Italy Plans to Eliminate COVID-19 Restrictions
Italy will gradually phase out its COVID-19 restrictions, the government announced on 17 March, becoming the latest European destination to ditch pandemic-related measures.
Prime Minister Mario Draghi confirmed on Thursday evening that his cabinet had signed off on the ‘reopening decree’, containing the timeline for easing the nation’s Covid restrictions
In keeping with the timeline, its super ‘green pass' will no longer be required to access places like restaurants and public transportation by 1 May. The pass is currently issued to people who are fully vaccinated or who have contracted COVID-19 and recovered.
“The Green Pass was a great success, allowing our economy to start up again and recover,”
“Decisions have been made based on science… We took fundamental steps towards reopening, but we are of course keeping a very close watch on the epidemic curve and stand ready to adapt all our system depending on how the epidemic curve evolves, also introducing broader measures if necessary.”Italy's Prime Minister Mario Draghi
Italy’s indoor mask mandate is expected to end on 30 April.
In addition to allowing the Green Pass to lapse, Italy will also allow its state of emergency to expire on 31 March 31.
The decision to lift COVID-19-related curbs comes just weeks after Italy dropped pre-arrival testing requirements for vaccinated travellers, allowing them to enter the country by simply showing they have been fully vaccinated within nine months or received a booster shot.
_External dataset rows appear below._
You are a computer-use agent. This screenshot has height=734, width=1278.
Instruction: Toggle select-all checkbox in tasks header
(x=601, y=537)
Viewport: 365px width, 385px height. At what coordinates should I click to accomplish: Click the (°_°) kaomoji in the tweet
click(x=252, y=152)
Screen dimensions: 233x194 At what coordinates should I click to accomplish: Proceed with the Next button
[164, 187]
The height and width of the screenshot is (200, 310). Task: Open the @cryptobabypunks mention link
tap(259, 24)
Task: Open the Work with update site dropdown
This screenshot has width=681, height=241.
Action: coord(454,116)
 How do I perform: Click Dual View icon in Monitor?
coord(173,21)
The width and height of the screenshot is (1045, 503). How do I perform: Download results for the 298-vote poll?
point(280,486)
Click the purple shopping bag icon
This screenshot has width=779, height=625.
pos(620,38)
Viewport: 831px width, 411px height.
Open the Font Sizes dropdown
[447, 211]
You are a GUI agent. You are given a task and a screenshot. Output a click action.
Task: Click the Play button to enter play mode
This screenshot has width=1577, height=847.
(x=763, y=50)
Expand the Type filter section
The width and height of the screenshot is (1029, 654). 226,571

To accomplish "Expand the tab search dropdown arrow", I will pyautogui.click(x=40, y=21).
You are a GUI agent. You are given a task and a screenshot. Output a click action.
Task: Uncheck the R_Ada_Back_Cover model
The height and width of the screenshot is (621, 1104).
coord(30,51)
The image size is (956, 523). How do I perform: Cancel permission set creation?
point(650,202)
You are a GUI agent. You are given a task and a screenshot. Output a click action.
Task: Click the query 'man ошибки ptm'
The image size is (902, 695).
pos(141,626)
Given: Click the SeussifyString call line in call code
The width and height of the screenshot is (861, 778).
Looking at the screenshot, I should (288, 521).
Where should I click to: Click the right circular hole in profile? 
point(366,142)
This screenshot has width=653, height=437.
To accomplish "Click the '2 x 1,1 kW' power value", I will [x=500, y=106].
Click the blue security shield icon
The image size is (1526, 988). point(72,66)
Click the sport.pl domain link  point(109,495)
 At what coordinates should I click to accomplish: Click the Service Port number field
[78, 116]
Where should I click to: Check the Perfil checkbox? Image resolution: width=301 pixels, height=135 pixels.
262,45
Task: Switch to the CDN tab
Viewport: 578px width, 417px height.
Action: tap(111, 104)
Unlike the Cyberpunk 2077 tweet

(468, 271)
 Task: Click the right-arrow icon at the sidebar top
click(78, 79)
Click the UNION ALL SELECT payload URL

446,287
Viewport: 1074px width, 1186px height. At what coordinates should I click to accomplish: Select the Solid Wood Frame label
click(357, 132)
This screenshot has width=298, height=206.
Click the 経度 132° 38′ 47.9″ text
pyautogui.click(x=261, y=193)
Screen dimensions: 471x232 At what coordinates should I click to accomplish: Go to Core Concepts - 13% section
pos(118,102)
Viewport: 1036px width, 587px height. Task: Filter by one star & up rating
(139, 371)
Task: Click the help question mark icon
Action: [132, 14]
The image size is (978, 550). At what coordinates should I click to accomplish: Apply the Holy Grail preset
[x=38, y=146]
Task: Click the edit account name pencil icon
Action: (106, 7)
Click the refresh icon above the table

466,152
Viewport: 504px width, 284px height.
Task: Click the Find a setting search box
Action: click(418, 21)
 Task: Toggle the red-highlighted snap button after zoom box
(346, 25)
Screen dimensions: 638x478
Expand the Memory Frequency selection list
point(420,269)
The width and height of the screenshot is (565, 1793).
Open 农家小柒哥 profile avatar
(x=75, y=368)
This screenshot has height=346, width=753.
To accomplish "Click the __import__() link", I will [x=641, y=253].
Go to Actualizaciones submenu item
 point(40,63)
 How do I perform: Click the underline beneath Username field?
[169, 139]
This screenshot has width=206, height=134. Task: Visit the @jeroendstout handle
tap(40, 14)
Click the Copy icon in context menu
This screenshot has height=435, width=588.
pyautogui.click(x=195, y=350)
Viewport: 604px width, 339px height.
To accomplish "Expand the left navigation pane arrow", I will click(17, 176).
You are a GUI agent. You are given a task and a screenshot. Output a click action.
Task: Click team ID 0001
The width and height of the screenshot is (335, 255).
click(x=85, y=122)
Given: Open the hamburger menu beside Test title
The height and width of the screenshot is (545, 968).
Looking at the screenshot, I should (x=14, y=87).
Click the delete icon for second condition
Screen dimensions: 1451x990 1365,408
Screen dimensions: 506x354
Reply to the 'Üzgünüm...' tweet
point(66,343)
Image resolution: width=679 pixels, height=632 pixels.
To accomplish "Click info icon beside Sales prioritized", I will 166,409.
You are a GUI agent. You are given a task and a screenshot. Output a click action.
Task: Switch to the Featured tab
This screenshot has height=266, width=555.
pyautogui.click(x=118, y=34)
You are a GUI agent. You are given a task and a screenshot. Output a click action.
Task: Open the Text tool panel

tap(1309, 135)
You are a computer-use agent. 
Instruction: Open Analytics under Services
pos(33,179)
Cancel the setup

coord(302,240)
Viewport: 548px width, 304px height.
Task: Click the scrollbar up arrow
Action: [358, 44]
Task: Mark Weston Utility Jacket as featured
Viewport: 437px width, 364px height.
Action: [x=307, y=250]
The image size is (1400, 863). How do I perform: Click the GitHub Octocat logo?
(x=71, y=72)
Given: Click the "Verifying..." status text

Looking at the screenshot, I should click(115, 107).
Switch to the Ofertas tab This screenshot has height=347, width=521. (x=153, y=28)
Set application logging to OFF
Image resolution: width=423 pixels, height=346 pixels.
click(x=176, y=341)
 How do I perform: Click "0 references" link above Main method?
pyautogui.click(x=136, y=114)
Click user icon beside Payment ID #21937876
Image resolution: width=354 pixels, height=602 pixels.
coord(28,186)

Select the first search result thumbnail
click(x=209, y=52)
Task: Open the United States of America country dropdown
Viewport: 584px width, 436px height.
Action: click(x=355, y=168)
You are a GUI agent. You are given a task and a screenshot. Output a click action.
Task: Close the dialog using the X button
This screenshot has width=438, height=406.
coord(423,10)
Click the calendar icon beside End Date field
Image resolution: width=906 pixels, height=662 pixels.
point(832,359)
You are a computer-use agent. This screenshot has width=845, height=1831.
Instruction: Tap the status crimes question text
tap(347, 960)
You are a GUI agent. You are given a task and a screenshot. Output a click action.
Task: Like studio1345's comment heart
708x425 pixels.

Italy also allows unvaccinated travellers to enter if they show they have either recovered from COVID-19 within six months, show proof of a negative COVID-19 PCR test taken within 72 hours of their trip, or show proof of a negative rapid test taken within 48 hours of their trip.
All travellers must fill out a Passenger Locator Form before arriving in the country.
Italy’s Covid Situation
COVID-19 cases are currently increasing in Italy with the country reporting an average of more than 61,600 new infections each day. But that is far below the peak in January when daily cases topped more than 200,000.
The US Centres for Disease Control and Prevention (CDC) has classified Italy under “Level 4,” its highest travel warning, and told Americans to “avoid” going there due to “very high” levels of COVID-19 transmission.